Background: The angiogenic peptide basic fibroblast growth factor (b-FGF) has been suggested to significantly promote angiogenesis; a central event for the growth and metastasis of solid tumors. Elevated levels of b-FGF in the serum and urine of patients with various types of cancer have been reported. No information exists about b-FGF levels in patients with primary head and neck cancer. The present study was performed to determine serum and urine levels of b-FGF in these patients.
Methods: b-FGF was quantified in the urine of 50 (62.5%) patients with head and neck cancer as well as 30 (37.5%) patients with diseases unrelated to cancer using an immunoassay with a detection limit of 1.0 pg/ml (FGF basic "Quantikine", DFB00. Biermann GmbH, Bad Nauheim, Germany). Urine was collected from patients before breakfast and centrifuged for 10 min at 1000 g. The supernatants were stored at -80 degrees C until the assay was performed.

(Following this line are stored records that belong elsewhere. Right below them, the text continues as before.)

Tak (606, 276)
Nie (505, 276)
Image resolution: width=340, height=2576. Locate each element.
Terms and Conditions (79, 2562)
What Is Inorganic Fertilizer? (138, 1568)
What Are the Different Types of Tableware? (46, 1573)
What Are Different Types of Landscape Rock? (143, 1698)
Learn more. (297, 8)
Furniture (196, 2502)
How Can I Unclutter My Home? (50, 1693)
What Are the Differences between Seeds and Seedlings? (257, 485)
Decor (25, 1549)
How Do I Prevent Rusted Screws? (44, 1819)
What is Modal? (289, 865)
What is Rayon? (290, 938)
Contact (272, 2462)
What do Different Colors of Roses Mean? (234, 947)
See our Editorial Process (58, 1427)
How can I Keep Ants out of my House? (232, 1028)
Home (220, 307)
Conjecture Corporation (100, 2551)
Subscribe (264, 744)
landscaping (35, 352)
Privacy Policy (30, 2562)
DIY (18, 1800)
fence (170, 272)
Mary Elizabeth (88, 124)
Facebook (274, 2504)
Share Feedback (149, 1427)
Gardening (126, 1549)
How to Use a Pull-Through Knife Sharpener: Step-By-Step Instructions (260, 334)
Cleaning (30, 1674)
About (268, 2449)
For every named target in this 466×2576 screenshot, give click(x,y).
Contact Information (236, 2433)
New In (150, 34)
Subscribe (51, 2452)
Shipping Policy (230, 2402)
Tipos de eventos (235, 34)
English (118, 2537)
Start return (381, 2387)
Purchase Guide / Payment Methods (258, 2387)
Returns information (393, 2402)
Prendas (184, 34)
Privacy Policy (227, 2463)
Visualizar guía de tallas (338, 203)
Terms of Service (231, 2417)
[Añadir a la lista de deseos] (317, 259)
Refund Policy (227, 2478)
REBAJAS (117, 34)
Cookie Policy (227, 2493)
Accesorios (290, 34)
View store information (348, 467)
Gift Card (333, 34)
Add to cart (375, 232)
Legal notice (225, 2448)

Results: In the serum and urine of all patients, b-FGF was detectable by immunoassay. Cancer patients revealed significant increased serum b-FGF concentrations, in addition, advanced tumor size (T3/4) showed significant increased b-FGF levels in both serum and urine. There seems to be a correlation between serum b-FGF concentrations with degree of histologic differentiation.
Conclusion: The results of this study demonstrate that b-FGF levels are elevated in serum and urine of patients with primary head and neck cancer. These findings suggest an involvement of b-FGF in the formation of solid tumors. The value of b-FGF as a non-invasive monitoring of treatment response in cancer therapy, the correlation with angiogenesis in histologic sections as well immunohistochemical detection are the aim of further investigations.